**Task**
Each record below is to be output with no change at all.

**Records supplied**

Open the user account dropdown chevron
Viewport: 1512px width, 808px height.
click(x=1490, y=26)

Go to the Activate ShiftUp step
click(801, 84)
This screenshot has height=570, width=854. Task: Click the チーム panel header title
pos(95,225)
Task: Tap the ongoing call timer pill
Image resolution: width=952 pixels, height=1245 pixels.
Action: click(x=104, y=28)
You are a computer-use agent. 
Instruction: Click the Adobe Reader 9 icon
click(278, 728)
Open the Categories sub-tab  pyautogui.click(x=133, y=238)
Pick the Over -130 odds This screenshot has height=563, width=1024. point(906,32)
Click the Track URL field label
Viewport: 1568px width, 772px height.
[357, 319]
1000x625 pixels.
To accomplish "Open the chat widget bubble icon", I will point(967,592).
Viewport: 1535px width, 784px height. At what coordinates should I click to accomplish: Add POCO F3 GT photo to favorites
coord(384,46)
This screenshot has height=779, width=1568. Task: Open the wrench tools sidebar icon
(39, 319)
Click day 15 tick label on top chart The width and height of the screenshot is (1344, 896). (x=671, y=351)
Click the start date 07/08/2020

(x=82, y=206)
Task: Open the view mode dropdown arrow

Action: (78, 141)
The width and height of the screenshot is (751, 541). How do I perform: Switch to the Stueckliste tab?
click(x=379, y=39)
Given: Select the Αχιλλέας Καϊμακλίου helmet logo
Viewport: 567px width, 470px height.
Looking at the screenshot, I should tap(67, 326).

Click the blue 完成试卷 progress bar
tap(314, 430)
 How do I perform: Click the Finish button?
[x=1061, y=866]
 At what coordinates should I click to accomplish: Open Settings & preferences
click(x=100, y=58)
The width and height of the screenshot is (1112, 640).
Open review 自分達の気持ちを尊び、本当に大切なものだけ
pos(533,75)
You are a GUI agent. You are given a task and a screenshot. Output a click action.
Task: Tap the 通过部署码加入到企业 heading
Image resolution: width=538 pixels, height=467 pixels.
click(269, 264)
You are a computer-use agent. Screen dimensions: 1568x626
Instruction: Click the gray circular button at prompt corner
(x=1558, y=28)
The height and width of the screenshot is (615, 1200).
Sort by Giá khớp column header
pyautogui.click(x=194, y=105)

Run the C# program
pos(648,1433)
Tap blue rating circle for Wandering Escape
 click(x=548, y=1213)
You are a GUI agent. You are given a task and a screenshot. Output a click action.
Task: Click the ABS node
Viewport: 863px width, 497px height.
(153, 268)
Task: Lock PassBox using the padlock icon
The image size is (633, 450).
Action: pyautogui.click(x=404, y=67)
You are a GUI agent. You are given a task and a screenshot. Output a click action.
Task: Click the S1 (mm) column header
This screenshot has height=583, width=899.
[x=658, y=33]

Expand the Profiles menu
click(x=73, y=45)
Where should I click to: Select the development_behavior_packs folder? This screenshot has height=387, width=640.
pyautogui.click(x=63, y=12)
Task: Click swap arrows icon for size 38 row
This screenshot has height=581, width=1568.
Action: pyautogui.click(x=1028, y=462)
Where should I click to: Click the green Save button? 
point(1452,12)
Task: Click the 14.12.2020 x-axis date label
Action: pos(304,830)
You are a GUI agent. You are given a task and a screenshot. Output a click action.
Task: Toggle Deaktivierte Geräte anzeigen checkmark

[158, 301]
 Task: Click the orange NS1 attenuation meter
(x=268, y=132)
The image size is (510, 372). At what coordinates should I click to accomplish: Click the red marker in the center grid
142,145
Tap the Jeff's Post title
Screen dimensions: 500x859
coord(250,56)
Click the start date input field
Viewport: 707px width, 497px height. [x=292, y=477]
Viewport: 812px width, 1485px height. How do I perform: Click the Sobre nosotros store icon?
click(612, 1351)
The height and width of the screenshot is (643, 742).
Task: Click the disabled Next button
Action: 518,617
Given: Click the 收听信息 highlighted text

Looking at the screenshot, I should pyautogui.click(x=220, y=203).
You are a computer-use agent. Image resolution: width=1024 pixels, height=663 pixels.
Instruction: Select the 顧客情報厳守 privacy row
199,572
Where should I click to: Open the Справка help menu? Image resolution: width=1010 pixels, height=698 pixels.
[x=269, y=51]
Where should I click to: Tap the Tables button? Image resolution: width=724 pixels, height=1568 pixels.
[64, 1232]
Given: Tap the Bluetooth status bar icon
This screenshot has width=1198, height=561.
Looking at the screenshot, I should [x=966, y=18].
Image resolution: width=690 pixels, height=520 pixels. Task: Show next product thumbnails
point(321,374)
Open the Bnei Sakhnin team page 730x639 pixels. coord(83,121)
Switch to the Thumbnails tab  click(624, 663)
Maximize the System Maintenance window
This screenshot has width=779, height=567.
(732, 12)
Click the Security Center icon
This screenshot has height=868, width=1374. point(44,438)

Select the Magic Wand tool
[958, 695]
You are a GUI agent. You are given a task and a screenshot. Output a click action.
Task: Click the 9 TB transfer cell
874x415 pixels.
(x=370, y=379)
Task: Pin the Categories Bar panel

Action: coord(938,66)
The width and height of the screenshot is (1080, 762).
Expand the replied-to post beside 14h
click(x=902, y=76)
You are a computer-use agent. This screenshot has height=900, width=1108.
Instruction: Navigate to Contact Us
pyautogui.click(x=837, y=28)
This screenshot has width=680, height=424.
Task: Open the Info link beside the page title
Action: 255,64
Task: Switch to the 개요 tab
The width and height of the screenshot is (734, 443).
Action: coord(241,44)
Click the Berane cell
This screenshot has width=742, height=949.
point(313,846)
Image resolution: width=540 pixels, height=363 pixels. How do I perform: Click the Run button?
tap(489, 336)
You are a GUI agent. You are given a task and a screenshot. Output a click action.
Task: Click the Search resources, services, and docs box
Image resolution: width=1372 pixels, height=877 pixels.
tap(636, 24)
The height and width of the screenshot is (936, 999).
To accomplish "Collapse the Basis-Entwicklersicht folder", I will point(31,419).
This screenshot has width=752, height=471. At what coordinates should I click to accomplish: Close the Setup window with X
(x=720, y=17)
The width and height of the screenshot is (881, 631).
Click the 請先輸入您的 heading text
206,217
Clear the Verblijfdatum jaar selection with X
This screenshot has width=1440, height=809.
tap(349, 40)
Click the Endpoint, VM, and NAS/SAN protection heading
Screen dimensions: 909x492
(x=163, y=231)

**Reply to the exercise**
Open the user account dropdown chevron
Viewport: 1512px width, 808px height.
click(x=1490, y=26)

Go to the Activate ShiftUp step
click(801, 84)
This screenshot has height=570, width=854. Task: Click the チーム panel header title
pos(95,225)
Task: Tap the ongoing call timer pill
Image resolution: width=952 pixels, height=1245 pixels.
Action: click(x=104, y=28)
You are a computer-use agent. 
Instruction: Click the Adobe Reader 9 icon
click(278, 728)
Open the Categories sub-tab  pyautogui.click(x=133, y=238)
Pick the Over -130 odds This screenshot has height=563, width=1024. point(906,32)
Click the Track URL field label
Viewport: 1568px width, 772px height.
[357, 319]
1000x625 pixels.
To accomplish "Open the chat widget bubble icon", I will point(967,592).
Viewport: 1535px width, 784px height. At what coordinates should I click to accomplish: Add POCO F3 GT photo to favorites
coord(384,46)
This screenshot has height=779, width=1568. Task: Open the wrench tools sidebar icon
(39, 319)
Click day 15 tick label on top chart The width and height of the screenshot is (1344, 896). (x=671, y=351)
Click the start date 07/08/2020

(x=82, y=206)
Task: Open the view mode dropdown arrow

Action: (78, 141)
The width and height of the screenshot is (751, 541). How do I perform: Switch to the Stueckliste tab?
click(x=379, y=39)
Given: Select the Αχιλλέας Καϊμακλίου helmet logo
Viewport: 567px width, 470px height.
Looking at the screenshot, I should tap(67, 326).

Click the blue 完成试卷 progress bar
tap(314, 430)
 How do I perform: Click the Finish button?
[x=1061, y=866]
 At what coordinates should I click to accomplish: Open Settings & preferences
click(x=100, y=58)
The width and height of the screenshot is (1112, 640).
Open review 自分達の気持ちを尊び、本当に大切なものだけ
pos(533,75)
You are a GUI agent. You are given a task and a screenshot. Output a click action.
Task: Tap the 通过部署码加入到企业 heading
Image resolution: width=538 pixels, height=467 pixels.
click(269, 264)
You are a computer-use agent. Screen dimensions: 1568x626
Instruction: Click the gray circular button at prompt corner
(x=1558, y=28)
The height and width of the screenshot is (615, 1200).
Sort by Giá khớp column header
pyautogui.click(x=194, y=105)

Run the C# program
pos(648,1433)
Tap blue rating circle for Wandering Escape
 click(x=548, y=1213)
You are a GUI agent. You are given a task and a screenshot. Output a click action.
Task: Click the ABS node
Viewport: 863px width, 497px height.
(153, 268)
Task: Lock PassBox using the padlock icon
The image size is (633, 450).
Action: pyautogui.click(x=404, y=67)
You are a GUI agent. You are given a task and a screenshot. Output a click action.
Task: Click the S1 (mm) column header
This screenshot has height=583, width=899.
[x=658, y=33]

Expand the Profiles menu
click(x=73, y=45)
Where should I click to: Select the development_behavior_packs folder? This screenshot has height=387, width=640.
pyautogui.click(x=63, y=12)
Task: Click swap arrows icon for size 38 row
This screenshot has height=581, width=1568.
Action: pyautogui.click(x=1028, y=462)
Where should I click to: Click the green Save button? 
point(1452,12)
Task: Click the 14.12.2020 x-axis date label
Action: pos(304,830)
You are a GUI agent. You are given a task and a screenshot. Output a click action.
Task: Toggle Deaktivierte Geräte anzeigen checkmark

[158, 301]
 Task: Click the orange NS1 attenuation meter
(x=268, y=132)
The image size is (510, 372). At what coordinates should I click to accomplish: Click the red marker in the center grid
142,145
Tap the Jeff's Post title
Screen dimensions: 500x859
coord(250,56)
Click the start date input field
Viewport: 707px width, 497px height. [x=292, y=477]
Viewport: 812px width, 1485px height. How do I perform: Click the Sobre nosotros store icon?
click(612, 1351)
The height and width of the screenshot is (643, 742).
Task: Click the disabled Next button
Action: 518,617
Given: Click the 收听信息 highlighted text

Looking at the screenshot, I should pyautogui.click(x=220, y=203).
You are a computer-use agent. Image resolution: width=1024 pixels, height=663 pixels.
Instruction: Select the 顧客情報厳守 privacy row
199,572
Where should I click to: Open the Справка help menu? Image resolution: width=1010 pixels, height=698 pixels.
[x=269, y=51]
Where should I click to: Tap the Tables button? Image resolution: width=724 pixels, height=1568 pixels.
[64, 1232]
Given: Tap the Bluetooth status bar icon
This screenshot has width=1198, height=561.
Looking at the screenshot, I should [x=966, y=18].
Image resolution: width=690 pixels, height=520 pixels. Task: Show next product thumbnails
point(321,374)
Open the Bnei Sakhnin team page 730x639 pixels. coord(83,121)
Switch to the Thumbnails tab  click(624, 663)
Maximize the System Maintenance window
This screenshot has width=779, height=567.
(732, 12)
Click the Security Center icon
This screenshot has height=868, width=1374. point(44,438)

Select the Magic Wand tool
[958, 695]
You are a GUI agent. You are given a task and a screenshot. Output a click action.
Task: Click the 9 TB transfer cell
874x415 pixels.
(x=370, y=379)
Task: Pin the Categories Bar panel

Action: coord(938,66)
The width and height of the screenshot is (1080, 762).
Expand the replied-to post beside 14h
click(x=902, y=76)
You are a computer-use agent. This screenshot has height=900, width=1108.
Instruction: Navigate to Contact Us
pyautogui.click(x=837, y=28)
This screenshot has width=680, height=424.
Task: Open the Info link beside the page title
Action: 255,64
Task: Switch to the 개요 tab
The width and height of the screenshot is (734, 443).
Action: coord(241,44)
Click the Berane cell
This screenshot has width=742, height=949.
point(313,846)
Image resolution: width=540 pixels, height=363 pixels. How do I perform: Click the Run button?
tap(489, 336)
You are a GUI agent. You are given a task and a screenshot. Output a click action.
Task: Click the Search resources, services, and docs box
Image resolution: width=1372 pixels, height=877 pixels.
tap(636, 24)
The height and width of the screenshot is (936, 999).
To accomplish "Collapse the Basis-Entwicklersicht folder", I will point(31,419).
This screenshot has width=752, height=471. At what coordinates should I click to accomplish: Close the Setup window with X
(x=720, y=17)
The width and height of the screenshot is (881, 631).
Click the 請先輸入您的 heading text
206,217
Clear the Verblijfdatum jaar selection with X
This screenshot has width=1440, height=809.
tap(349, 40)
Click the Endpoint, VM, and NAS/SAN protection heading
Screen dimensions: 909x492
(x=163, y=231)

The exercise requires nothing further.